Is the criminal law the right instrument for dealing with drug abuse? The experience of Portugal, the Netherlands and a number of other places shows that education and rehabilitation are a far more profitable route. Why do the Government not recognise the reality that the war on drugs is not being won and never will be won? If you are losing a war—or certainly not winning it—at enormous cost, is it not time to look at the whole question again?

There is the further question of the reclassification of drugs. As the noble Baroness, Lady Meacher, has just said, it is absurd to have ecstasy put in the same category as hard drugs of other kinds, and the reclassification of cannabis has no scientific evidence behind it.

When it comes to alcohol, it is high time for us to consider what could be a much more effective approach. The recent inquiry by the independent committee on drug use showed, in a very systematic analysis, that alcohol was by miles the most harmful drug being sold at present. At the moment it is less directly harmful to the individual, but even that may change. On present trends, many people forecast that liver disease will soon be a bigger killer than heart disease.

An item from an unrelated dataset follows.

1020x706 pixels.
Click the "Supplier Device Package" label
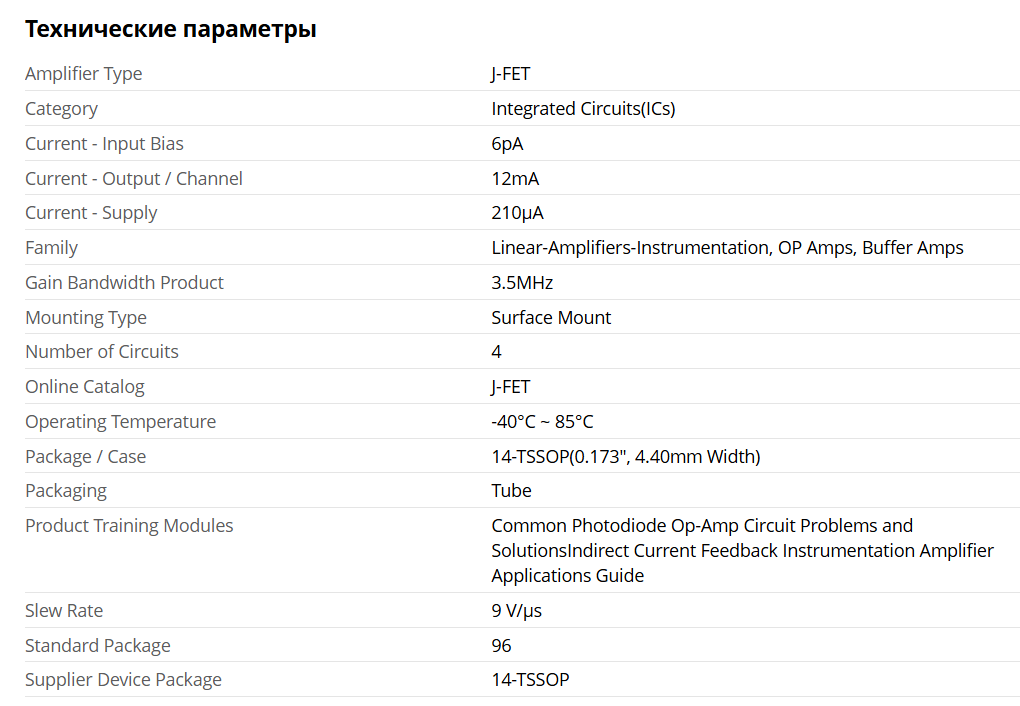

The present policy is not based on scientific evidence. It is true that scientific evidence is not necessarily conclusive. However, if the policy is not based on scientific evidence, reasons should be given why it is not and it should be based on some other evidence. All these are eminently matters for a royal commission. The Government should recognise, if they make any pretence of having policy based on evidence, that the present way in which they approach drugs is not.